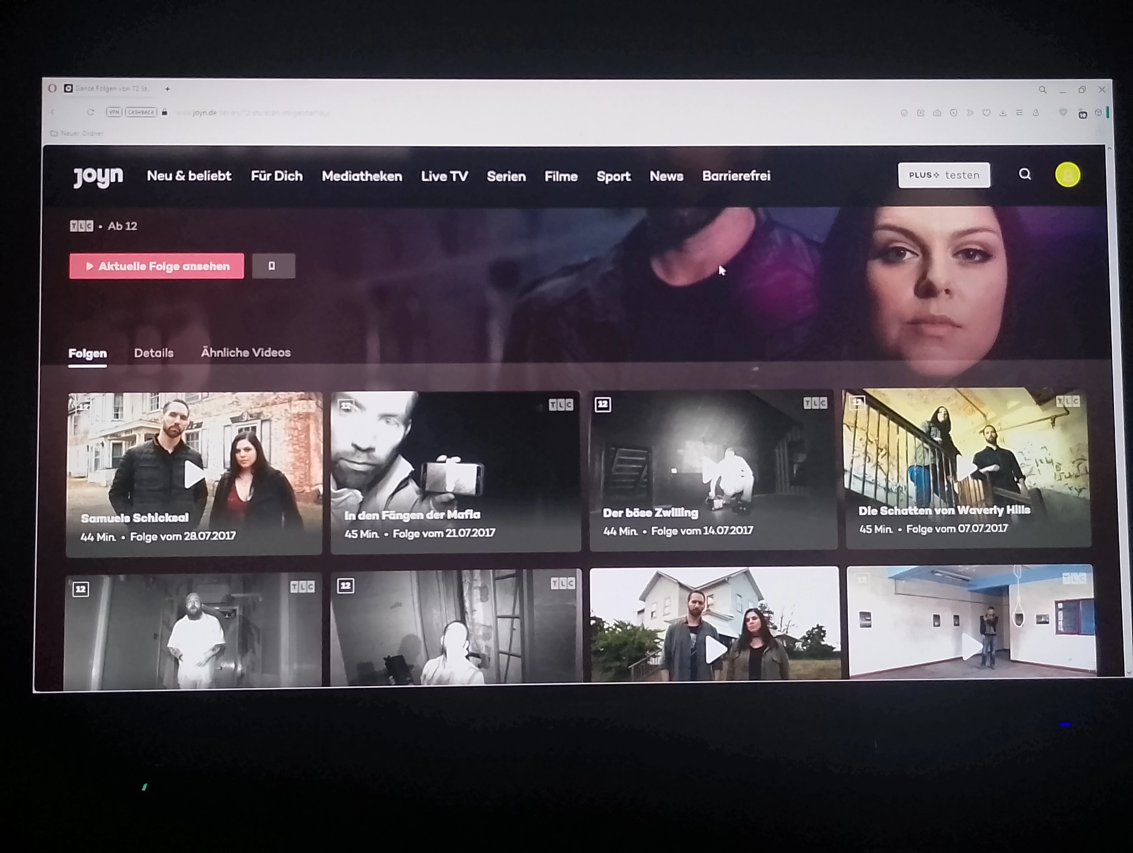Screen dimensions: 1133x853
Task: Click the Joyn search magnifier icon
Action: [x=1024, y=175]
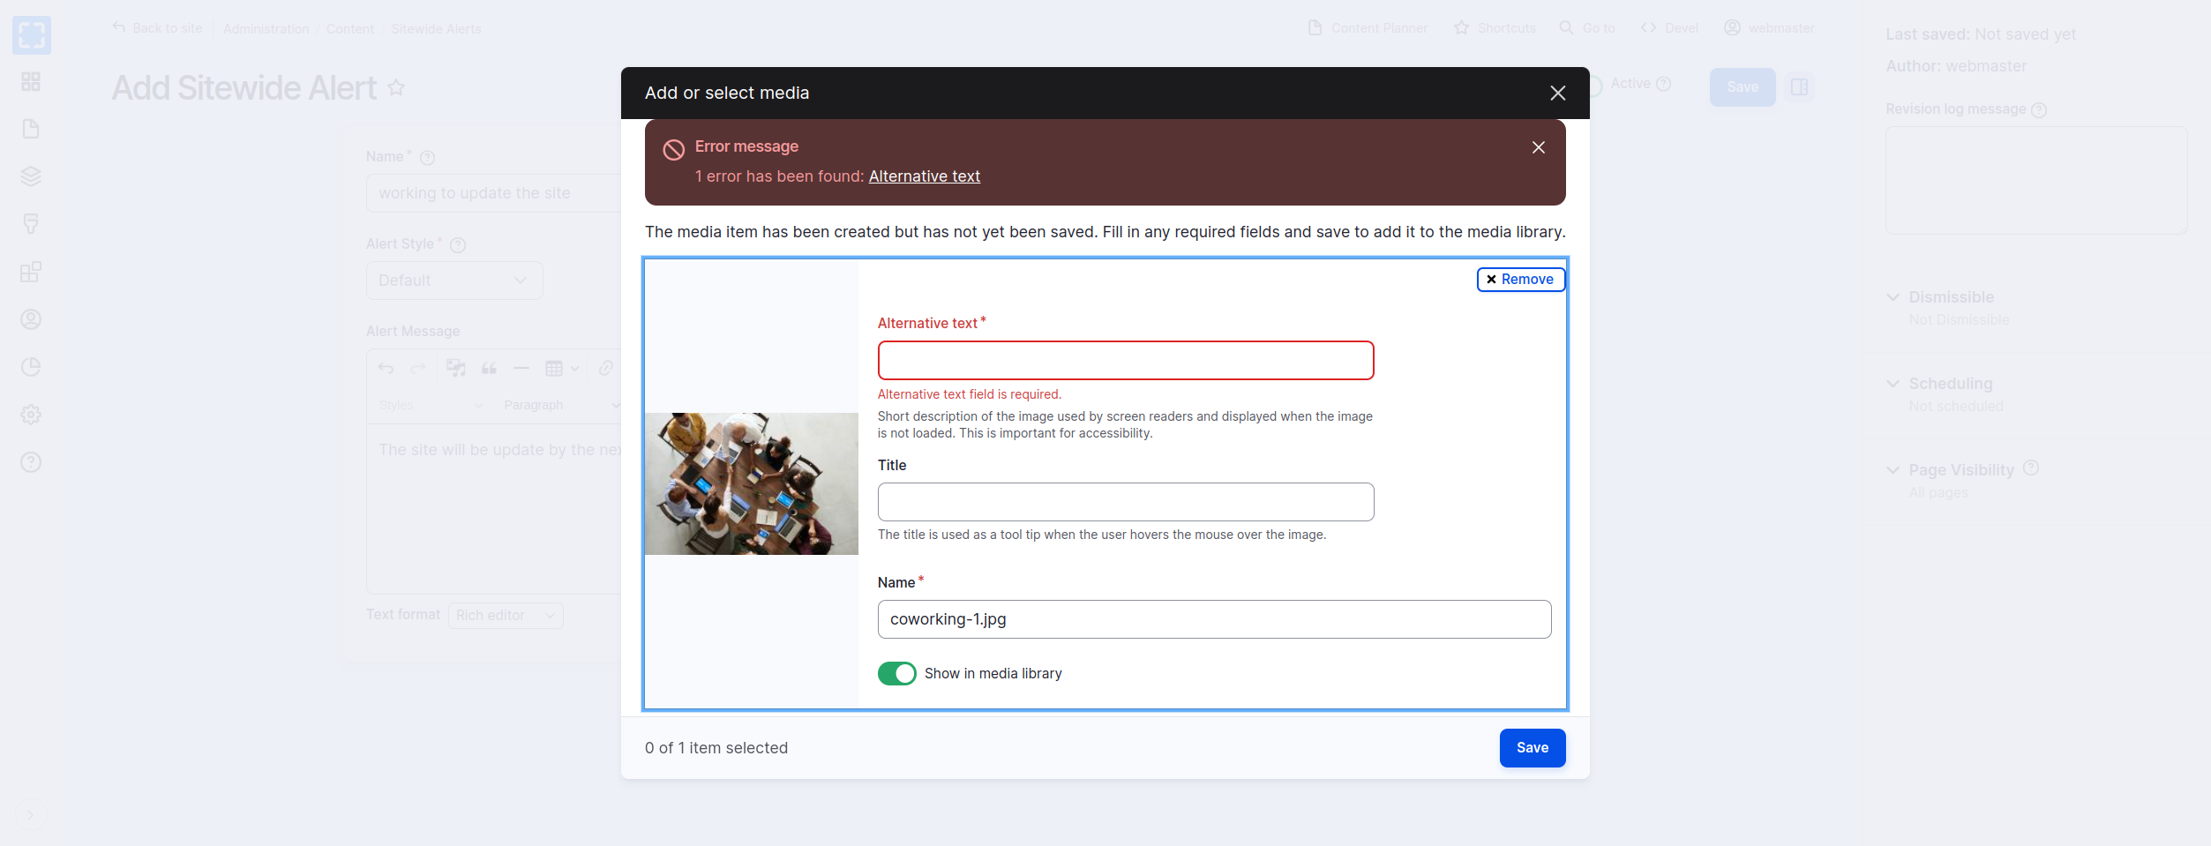Click the favorite star beside Add Sitewide Alert
The image size is (2211, 846).
396,88
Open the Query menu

--- Aim ---
Render the rows above as a Markdown table with two columns, Number and Line, giving each line its own numbered entry. Leave out blank lines and the pictures.

--- Task response ---
| Number | Line |
|---|---|
| 1 | Screen dimensions: 1133x853 |
| 2 | Task: Click the Joyn search magnifier icon |
| 3 | Action: [x=1024, y=175] |
| 4 | Click the favorite star beside Add Sitewide Alert |
| 5 | The image size is (2211, 846). |
| 6 | 396,88 |
| 7 | Open the Query menu |